Building Inner Resilience to Lead Through the Metacrisis
To comprehend the risk landscape - current, emerging, strategic foresight, you have to sit with some very complex issues. Sooner or later the concepts stop being abstract, they become personal.
Since learning of the metacrisis, I had been reading, researching, learning from a wide range of thought leaders including scientists, Indigenous elders, technologists, academics, spiritualists, regenerative practitioners, activists, and the people quietly taking action on the ground.
The more I read and observed, the more real the implications and timelines felt. By this stage I was on an emotional rollercoaster, anger and frustration that soon turned to fear, grief and sadness.
What I have learnt over the past few years is that the best response to combat these feelings is to act. Any action. Just do something.
I’m choosing to share this personal journey because several of my contacts and friends are feeling overwhelmed with the state of things. Some have stopped watching the news entirely because it's too much. The research supports this anecdotal feedback. It’s not just the few, it’s the many who are feeling this sense of dread. Climate, AI, cost of living, housing affordability and availability, the fight for democracy, growing inequity …

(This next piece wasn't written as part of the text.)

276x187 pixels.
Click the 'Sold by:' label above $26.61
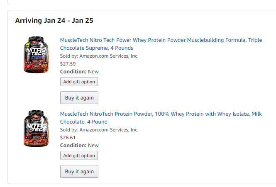click(69, 130)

I have been building internal resilience strategies to withstand it. When we build internal resilience, we can show up in the world for others. “Put your own air mask on first before you help anyone else”.
Each action I took felt like I was doing something positive. Each step in that direction gave me the encouragement to try a little more. It looks and feels different for everyone, for me it’s about consuming less, slowing down and being more intentional, using my hands in practical ways like growing vegetables, spending time in nature, building community that supports and inspires, choosing to focus on what is needed versus what no longer serves us, doing purposeful work, and learning new skills.
Doing this ‘work’ from the inside out is not easy. I am an ‘all in’ kind of gal, so for me it’s led to a rearchitecting of who I am, my sense of purpose and how I want to be of service in the world. For some it might be making better-informed consumer decisions. There is no right or wrong way to this work.
It starts with asking the questions, staying curious and holding the discomfort. It’s also not quick. I feel I’ve only just started and I’m a few years in. This work will continue until I pass.
Why does this matter for risk and resilience practitioners? Because we're the ones at the front line of the metacrisis, and our job isn't just to inform. It's to create the space for our leaders to reflect, even when what surfaces for them isn't "what does this mean for the organisation?" but potentially "what does this mean for me?". To do that, you need to build your own resilience first.
What does agency look like in your own life right now?